-------- Records shown
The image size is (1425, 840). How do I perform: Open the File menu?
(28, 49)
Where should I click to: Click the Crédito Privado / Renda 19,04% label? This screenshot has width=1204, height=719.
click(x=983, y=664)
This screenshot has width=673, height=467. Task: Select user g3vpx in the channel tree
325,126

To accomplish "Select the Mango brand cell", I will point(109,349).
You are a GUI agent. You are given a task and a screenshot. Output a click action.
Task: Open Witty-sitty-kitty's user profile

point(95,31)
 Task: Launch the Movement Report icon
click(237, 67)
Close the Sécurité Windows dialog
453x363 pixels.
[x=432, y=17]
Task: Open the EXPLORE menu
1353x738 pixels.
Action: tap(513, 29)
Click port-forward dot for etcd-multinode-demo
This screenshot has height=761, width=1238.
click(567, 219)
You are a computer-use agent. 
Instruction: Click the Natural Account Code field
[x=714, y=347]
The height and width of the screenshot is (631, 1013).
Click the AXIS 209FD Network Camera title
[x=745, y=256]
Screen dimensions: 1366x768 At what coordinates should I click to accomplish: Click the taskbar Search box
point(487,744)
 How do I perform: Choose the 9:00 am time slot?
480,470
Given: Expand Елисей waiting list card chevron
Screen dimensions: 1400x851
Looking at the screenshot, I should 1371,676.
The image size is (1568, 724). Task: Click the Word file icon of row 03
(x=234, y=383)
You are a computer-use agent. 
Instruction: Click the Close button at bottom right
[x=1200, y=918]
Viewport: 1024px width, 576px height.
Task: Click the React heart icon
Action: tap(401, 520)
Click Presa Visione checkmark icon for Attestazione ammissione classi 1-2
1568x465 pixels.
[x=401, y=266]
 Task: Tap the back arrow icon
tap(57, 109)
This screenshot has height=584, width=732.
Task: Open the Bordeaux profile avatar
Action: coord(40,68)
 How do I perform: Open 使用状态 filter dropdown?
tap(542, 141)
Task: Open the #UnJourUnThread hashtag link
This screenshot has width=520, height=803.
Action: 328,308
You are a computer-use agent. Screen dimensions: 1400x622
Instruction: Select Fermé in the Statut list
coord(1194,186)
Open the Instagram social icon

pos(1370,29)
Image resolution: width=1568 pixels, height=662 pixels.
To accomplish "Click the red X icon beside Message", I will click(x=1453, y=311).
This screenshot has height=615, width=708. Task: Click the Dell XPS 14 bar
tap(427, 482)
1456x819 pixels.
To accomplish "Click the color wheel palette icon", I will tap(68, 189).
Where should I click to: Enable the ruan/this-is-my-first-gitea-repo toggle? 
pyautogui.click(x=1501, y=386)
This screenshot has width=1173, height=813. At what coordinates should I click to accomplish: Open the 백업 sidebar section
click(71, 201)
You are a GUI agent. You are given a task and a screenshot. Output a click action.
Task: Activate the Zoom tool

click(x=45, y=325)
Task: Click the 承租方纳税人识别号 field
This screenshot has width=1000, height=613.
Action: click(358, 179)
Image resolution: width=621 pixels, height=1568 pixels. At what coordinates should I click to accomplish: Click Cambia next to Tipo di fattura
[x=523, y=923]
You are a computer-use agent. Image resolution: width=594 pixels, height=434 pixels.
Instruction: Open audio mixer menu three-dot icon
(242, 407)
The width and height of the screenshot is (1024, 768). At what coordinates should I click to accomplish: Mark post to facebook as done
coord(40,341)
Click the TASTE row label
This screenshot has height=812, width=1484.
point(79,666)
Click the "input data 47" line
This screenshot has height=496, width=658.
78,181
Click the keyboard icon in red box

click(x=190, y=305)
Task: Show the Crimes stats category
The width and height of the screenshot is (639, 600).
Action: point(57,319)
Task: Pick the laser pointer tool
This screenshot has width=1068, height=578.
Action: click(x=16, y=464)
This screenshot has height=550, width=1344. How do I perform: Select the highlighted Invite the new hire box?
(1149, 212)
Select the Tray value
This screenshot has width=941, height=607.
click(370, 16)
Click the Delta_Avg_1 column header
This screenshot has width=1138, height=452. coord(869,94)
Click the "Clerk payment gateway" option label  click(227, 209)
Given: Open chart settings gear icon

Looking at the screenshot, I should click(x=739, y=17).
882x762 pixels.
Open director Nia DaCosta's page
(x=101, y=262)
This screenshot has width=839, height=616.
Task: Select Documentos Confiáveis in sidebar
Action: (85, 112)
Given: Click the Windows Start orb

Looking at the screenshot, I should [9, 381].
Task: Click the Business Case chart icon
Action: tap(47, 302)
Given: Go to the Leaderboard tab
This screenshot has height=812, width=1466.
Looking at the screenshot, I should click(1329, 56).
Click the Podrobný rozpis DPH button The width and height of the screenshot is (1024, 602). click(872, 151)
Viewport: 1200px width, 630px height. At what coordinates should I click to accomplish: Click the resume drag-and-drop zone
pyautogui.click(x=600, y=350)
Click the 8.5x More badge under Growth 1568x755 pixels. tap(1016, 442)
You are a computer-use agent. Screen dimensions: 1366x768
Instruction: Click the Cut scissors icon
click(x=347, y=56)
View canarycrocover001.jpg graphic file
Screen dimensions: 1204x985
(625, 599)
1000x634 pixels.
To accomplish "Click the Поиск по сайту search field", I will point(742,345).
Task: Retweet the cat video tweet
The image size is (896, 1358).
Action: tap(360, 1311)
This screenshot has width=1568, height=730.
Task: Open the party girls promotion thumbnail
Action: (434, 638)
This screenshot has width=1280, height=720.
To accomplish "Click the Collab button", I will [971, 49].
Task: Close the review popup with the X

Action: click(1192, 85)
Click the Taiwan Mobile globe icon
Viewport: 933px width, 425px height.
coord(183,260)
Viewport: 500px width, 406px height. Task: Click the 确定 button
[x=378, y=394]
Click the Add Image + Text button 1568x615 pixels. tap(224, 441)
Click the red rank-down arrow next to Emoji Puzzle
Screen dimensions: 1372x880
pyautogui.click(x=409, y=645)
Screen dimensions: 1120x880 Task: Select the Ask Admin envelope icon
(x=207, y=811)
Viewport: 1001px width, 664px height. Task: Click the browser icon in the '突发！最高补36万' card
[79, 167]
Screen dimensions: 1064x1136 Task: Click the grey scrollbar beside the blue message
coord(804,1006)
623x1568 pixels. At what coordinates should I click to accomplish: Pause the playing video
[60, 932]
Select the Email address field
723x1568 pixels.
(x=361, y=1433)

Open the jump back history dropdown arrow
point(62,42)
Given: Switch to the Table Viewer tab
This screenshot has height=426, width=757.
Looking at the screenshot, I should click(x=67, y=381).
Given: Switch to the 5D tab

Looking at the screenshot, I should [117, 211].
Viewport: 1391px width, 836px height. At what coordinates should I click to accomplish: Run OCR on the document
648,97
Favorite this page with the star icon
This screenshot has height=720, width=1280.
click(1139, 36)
----------------
The material must be repeated in full, with every line exact.

The image size is (1425, 840). How do I perform: Open the File menu?
(28, 49)
Where should I click to: Click the Crédito Privado / Renda 19,04% label? This screenshot has width=1204, height=719.
click(x=983, y=664)
This screenshot has width=673, height=467. Task: Select user g3vpx in the channel tree
325,126

To accomplish "Select the Mango brand cell", I will point(109,349).
You are a GUI agent. You are given a task and a screenshot. Output a click action.
Task: Open Witty-sitty-kitty's user profile

point(95,31)
 Task: Launch the Movement Report icon
click(237, 67)
Close the Sécurité Windows dialog
453x363 pixels.
[x=432, y=17]
Task: Open the EXPLORE menu
1353x738 pixels.
Action: tap(513, 29)
Click port-forward dot for etcd-multinode-demo
This screenshot has height=761, width=1238.
click(567, 219)
You are a computer-use agent. 
Instruction: Click the Natural Account Code field
[x=714, y=347]
The height and width of the screenshot is (631, 1013).
Click the AXIS 209FD Network Camera title
[x=745, y=256]
Screen dimensions: 1366x768 At what coordinates should I click to accomplish: Click the taskbar Search box
point(487,744)
 How do I perform: Choose the 9:00 am time slot?
480,470
Given: Expand Елисей waiting list card chevron
Screen dimensions: 1400x851
Looking at the screenshot, I should 1371,676.
The image size is (1568, 724). Task: Click the Word file icon of row 03
(x=234, y=383)
You are a computer-use agent. 
Instruction: Click the Close button at bottom right
[x=1200, y=918]
Viewport: 1024px width, 576px height.
Task: Click the React heart icon
Action: tap(401, 520)
Click Presa Visione checkmark icon for Attestazione ammissione classi 1-2
1568x465 pixels.
[x=401, y=266]
 Task: Tap the back arrow icon
tap(57, 109)
This screenshot has height=584, width=732.
Task: Open the Bordeaux profile avatar
Action: coord(40,68)
 How do I perform: Open 使用状态 filter dropdown?
tap(542, 141)
Task: Open the #UnJourUnThread hashtag link
This screenshot has width=520, height=803.
Action: 328,308
You are a computer-use agent. Screen dimensions: 1400x622
Instruction: Select Fermé in the Statut list
coord(1194,186)
Open the Instagram social icon

pos(1370,29)
Image resolution: width=1568 pixels, height=662 pixels.
To accomplish "Click the red X icon beside Message", I will click(x=1453, y=311).
This screenshot has height=615, width=708. Task: Click the Dell XPS 14 bar
tap(427, 482)
1456x819 pixels.
To accomplish "Click the color wheel palette icon", I will tap(68, 189).
Where should I click to: Enable the ruan/this-is-my-first-gitea-repo toggle? 
pyautogui.click(x=1501, y=386)
This screenshot has width=1173, height=813. At what coordinates should I click to accomplish: Open the 백업 sidebar section
click(71, 201)
You are a GUI agent. You are given a task and a screenshot. Output a click action.
Task: Activate the Zoom tool

click(x=45, y=325)
Task: Click the 承租方纳税人识别号 field
This screenshot has width=1000, height=613.
Action: click(358, 179)
Image resolution: width=621 pixels, height=1568 pixels. At what coordinates should I click to accomplish: Click Cambia next to Tipo di fattura
[x=523, y=923]
You are a computer-use agent. Image resolution: width=594 pixels, height=434 pixels.
Instruction: Open audio mixer menu three-dot icon
(242, 407)
The width and height of the screenshot is (1024, 768). At what coordinates should I click to accomplish: Mark post to facebook as done
coord(40,341)
Click the TASTE row label
This screenshot has height=812, width=1484.
point(79,666)
Click the "input data 47" line
This screenshot has height=496, width=658.
78,181
Click the keyboard icon in red box

click(x=190, y=305)
Task: Show the Crimes stats category
The width and height of the screenshot is (639, 600).
Action: point(57,319)
Task: Pick the laser pointer tool
This screenshot has width=1068, height=578.
Action: click(x=16, y=464)
This screenshot has height=550, width=1344. How do I perform: Select the highlighted Invite the new hire box?
(1149, 212)
Select the Tray value
This screenshot has width=941, height=607.
click(370, 16)
Click the Delta_Avg_1 column header
This screenshot has width=1138, height=452. coord(869,94)
Click the "Clerk payment gateway" option label  click(227, 209)
Given: Open chart settings gear icon

Looking at the screenshot, I should click(x=739, y=17).
882x762 pixels.
Open director Nia DaCosta's page
(x=101, y=262)
This screenshot has width=839, height=616.
Task: Select Documentos Confiáveis in sidebar
Action: (85, 112)
Given: Click the Windows Start orb

Looking at the screenshot, I should [9, 381].
Task: Click the Business Case chart icon
Action: tap(47, 302)
Given: Go to the Leaderboard tab
This screenshot has height=812, width=1466.
Looking at the screenshot, I should click(1329, 56).
Click the Podrobný rozpis DPH button The width and height of the screenshot is (1024, 602). click(872, 151)
Viewport: 1200px width, 630px height. At what coordinates should I click to accomplish: Click the resume drag-and-drop zone
pyautogui.click(x=600, y=350)
Click the 8.5x More badge under Growth 1568x755 pixels. tap(1016, 442)
You are a computer-use agent. Screen dimensions: 1366x768
Instruction: Click the Cut scissors icon
click(x=347, y=56)
View canarycrocover001.jpg graphic file
Screen dimensions: 1204x985
(625, 599)
1000x634 pixels.
To accomplish "Click the Поиск по сайту search field", I will point(742,345).
Task: Retweet the cat video tweet
The image size is (896, 1358).
Action: tap(360, 1311)
This screenshot has width=1568, height=730.
Task: Open the party girls promotion thumbnail
Action: (434, 638)
This screenshot has width=1280, height=720.
To accomplish "Click the Collab button", I will [971, 49].
Task: Close the review popup with the X

Action: click(1192, 85)
Click the Taiwan Mobile globe icon
Viewport: 933px width, 425px height.
coord(183,260)
Viewport: 500px width, 406px height. Task: Click the 确定 button
[x=378, y=394]
Click the Add Image + Text button 1568x615 pixels. tap(224, 441)
Click the red rank-down arrow next to Emoji Puzzle
Screen dimensions: 1372x880
pyautogui.click(x=409, y=645)
Screen dimensions: 1120x880 Task: Select the Ask Admin envelope icon
(x=207, y=811)
Viewport: 1001px width, 664px height. Task: Click the browser icon in the '突发！最高补36万' card
[79, 167]
Screen dimensions: 1064x1136 Task: Click the grey scrollbar beside the blue message
coord(804,1006)
623x1568 pixels. At what coordinates should I click to accomplish: Pause the playing video
[60, 932]
Select the Email address field
723x1568 pixels.
(x=361, y=1433)

Open the jump back history dropdown arrow
point(62,42)
Given: Switch to the Table Viewer tab
This screenshot has height=426, width=757.
Looking at the screenshot, I should click(x=67, y=381).
Given: Switch to the 5D tab

Looking at the screenshot, I should [117, 211].
Viewport: 1391px width, 836px height. At what coordinates should I click to accomplish: Run OCR on the document
648,97
Favorite this page with the star icon
This screenshot has height=720, width=1280.
click(1139, 36)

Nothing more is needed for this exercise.